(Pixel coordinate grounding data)
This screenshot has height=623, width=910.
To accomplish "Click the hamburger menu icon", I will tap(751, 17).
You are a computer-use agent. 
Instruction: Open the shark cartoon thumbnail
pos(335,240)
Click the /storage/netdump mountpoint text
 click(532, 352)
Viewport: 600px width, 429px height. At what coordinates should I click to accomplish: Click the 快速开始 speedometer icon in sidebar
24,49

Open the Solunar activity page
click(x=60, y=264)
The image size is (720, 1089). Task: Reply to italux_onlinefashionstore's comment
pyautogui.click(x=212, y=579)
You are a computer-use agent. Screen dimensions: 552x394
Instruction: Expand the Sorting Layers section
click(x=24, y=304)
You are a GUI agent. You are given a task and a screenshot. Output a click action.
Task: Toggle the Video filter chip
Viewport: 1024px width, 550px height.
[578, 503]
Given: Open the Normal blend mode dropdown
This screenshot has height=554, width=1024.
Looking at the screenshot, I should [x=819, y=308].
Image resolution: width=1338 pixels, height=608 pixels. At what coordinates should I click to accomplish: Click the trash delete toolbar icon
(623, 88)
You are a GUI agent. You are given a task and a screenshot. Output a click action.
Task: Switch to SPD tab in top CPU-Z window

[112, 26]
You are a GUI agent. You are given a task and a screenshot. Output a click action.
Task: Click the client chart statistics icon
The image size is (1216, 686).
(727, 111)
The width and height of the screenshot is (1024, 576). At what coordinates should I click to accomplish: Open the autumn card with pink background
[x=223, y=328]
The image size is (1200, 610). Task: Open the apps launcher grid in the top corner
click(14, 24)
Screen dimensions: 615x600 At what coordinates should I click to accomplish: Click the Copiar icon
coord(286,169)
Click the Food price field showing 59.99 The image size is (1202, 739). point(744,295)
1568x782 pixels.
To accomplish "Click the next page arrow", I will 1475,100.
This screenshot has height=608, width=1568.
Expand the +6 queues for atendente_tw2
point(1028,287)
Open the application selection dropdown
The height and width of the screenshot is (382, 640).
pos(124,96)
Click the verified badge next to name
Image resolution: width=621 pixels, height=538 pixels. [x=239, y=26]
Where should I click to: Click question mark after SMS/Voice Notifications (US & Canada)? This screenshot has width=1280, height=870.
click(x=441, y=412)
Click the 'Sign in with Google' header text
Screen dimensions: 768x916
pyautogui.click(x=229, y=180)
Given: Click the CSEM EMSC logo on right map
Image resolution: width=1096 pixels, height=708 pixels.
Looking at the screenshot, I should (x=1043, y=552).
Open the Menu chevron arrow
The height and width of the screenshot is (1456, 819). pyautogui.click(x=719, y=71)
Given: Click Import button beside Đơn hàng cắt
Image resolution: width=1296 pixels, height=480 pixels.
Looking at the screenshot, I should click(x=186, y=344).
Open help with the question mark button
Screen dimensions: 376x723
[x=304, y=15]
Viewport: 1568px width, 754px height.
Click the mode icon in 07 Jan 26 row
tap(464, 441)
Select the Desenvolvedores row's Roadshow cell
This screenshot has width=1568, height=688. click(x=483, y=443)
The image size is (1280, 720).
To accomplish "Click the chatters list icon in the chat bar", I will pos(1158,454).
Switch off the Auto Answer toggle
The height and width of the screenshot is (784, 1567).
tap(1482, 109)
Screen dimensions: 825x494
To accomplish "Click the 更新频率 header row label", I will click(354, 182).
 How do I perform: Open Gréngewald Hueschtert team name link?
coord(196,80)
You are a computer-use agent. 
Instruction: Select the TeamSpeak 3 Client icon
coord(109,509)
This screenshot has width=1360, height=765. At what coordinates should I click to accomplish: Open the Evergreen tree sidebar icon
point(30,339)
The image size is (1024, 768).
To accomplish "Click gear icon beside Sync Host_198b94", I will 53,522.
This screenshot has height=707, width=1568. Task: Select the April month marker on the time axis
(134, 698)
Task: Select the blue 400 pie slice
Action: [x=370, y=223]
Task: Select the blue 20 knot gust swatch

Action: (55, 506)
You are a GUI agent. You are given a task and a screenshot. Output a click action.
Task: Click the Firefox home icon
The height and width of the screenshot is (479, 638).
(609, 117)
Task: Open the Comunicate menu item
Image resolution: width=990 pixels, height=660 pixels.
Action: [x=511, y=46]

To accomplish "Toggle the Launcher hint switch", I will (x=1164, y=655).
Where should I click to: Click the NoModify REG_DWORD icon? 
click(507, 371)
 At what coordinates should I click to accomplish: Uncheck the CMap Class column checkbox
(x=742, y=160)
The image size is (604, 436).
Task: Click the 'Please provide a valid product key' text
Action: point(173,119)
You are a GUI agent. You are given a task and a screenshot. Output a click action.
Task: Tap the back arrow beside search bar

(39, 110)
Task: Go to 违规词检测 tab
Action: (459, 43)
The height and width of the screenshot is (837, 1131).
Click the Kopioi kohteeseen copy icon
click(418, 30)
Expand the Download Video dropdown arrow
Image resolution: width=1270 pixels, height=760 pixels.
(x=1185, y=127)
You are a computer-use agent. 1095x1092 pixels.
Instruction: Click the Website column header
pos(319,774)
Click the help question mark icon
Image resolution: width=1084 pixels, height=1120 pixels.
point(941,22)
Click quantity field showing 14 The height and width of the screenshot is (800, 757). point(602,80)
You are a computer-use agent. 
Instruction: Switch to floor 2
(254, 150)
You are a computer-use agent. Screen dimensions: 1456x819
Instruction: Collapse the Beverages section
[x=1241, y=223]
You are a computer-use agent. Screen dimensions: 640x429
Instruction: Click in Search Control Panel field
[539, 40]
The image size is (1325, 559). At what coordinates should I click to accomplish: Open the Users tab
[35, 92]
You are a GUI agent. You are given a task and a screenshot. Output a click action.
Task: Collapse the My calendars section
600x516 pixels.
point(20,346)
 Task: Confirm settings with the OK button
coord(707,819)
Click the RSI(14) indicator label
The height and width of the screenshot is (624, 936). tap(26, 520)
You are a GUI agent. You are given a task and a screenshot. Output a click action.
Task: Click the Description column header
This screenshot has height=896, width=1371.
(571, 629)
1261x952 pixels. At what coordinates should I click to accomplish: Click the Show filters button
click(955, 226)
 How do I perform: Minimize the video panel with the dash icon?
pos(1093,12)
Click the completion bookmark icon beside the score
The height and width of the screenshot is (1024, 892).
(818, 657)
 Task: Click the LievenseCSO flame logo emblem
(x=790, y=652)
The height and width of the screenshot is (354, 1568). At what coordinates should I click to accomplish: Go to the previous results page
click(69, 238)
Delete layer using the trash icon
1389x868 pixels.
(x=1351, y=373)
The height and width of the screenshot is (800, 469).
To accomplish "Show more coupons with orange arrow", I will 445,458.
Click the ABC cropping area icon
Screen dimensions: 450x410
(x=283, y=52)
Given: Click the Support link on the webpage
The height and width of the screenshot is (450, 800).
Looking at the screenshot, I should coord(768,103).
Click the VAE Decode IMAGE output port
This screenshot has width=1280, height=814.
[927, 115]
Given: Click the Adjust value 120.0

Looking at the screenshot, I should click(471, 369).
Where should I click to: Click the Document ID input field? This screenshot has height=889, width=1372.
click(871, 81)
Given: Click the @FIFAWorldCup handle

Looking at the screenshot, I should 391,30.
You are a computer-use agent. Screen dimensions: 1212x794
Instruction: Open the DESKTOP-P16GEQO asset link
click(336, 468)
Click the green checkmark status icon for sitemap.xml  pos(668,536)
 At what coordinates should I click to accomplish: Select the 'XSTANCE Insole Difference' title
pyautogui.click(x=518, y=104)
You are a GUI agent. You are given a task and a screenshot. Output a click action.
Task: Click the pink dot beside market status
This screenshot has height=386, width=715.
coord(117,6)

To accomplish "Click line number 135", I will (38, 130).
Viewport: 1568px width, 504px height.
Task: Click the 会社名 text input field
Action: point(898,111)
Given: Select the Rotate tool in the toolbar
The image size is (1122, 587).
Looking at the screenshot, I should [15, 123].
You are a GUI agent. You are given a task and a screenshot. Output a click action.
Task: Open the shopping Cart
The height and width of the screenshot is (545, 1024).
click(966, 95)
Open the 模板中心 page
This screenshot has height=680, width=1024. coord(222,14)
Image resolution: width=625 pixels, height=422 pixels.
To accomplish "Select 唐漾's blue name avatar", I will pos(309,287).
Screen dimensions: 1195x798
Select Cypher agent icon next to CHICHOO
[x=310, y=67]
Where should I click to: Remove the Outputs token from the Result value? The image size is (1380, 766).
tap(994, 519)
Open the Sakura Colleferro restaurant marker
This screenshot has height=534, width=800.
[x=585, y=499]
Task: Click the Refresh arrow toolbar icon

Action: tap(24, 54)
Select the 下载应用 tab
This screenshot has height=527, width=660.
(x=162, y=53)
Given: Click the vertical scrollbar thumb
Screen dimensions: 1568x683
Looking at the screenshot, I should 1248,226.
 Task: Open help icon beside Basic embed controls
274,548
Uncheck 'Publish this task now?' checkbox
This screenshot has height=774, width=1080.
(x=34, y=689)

# WORK TO COMPLETE:
Start at the first line of the entries and stop at the line with "Given: Open the Normal blend mode dropdown". Retype each of those lines exactly, both ends included.

# RESPONSE TO THIS EXERCISE:
This screenshot has height=623, width=910.
To accomplish "Click the hamburger menu icon", I will tap(751, 17).
You are a computer-use agent. 
Instruction: Open the shark cartoon thumbnail
pos(335,240)
Click the /storage/netdump mountpoint text
 click(532, 352)
Viewport: 600px width, 429px height. At what coordinates should I click to accomplish: Click the 快速开始 speedometer icon in sidebar
24,49

Open the Solunar activity page
click(x=60, y=264)
The image size is (720, 1089). Task: Reply to italux_onlinefashionstore's comment
pyautogui.click(x=212, y=579)
You are a computer-use agent. Screen dimensions: 552x394
Instruction: Expand the Sorting Layers section
click(x=24, y=304)
You are a GUI agent. You are given a task and a screenshot. Output a click action.
Task: Toggle the Video filter chip
Viewport: 1024px width, 550px height.
[578, 503]
Given: Open the Normal blend mode dropdown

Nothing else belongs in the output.